(Pixel coordinate grounding data)
-=-=-
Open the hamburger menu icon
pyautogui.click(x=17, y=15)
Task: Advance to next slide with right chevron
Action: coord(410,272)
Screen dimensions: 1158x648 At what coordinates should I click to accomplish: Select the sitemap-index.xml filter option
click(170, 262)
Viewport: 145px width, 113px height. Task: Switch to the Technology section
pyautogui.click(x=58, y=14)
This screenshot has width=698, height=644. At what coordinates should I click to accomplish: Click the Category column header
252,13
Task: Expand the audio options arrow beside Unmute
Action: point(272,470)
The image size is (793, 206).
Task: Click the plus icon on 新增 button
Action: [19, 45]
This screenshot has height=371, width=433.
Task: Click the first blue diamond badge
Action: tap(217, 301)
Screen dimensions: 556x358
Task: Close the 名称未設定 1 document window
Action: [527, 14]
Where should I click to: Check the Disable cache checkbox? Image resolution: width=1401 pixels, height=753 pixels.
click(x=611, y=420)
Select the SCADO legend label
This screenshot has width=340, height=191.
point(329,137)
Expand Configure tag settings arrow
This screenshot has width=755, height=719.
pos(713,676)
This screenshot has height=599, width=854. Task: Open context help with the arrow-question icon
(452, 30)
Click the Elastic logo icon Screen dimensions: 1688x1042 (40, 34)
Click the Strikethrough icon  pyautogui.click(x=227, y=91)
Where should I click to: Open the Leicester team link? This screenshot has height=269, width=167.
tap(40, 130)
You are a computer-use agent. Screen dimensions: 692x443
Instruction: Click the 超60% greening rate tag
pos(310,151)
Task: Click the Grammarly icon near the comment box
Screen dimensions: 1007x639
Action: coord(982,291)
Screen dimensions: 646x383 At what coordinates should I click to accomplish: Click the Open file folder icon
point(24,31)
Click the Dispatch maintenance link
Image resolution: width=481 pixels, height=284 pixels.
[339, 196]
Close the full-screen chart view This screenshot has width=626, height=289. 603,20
-=-=-
Assignment: Find "Screen dimensions: 1007x639" in the records. Copy its line and every line after it, exactly, through the last one.

Solved exercise:
Screen dimensions: 1007x639
Action: coord(982,291)
Screen dimensions: 646x383 At what coordinates should I click to accomplish: Click the Open file folder icon
point(24,31)
Click the Dispatch maintenance link
Image resolution: width=481 pixels, height=284 pixels.
[339, 196]
Close the full-screen chart view This screenshot has width=626, height=289. 603,20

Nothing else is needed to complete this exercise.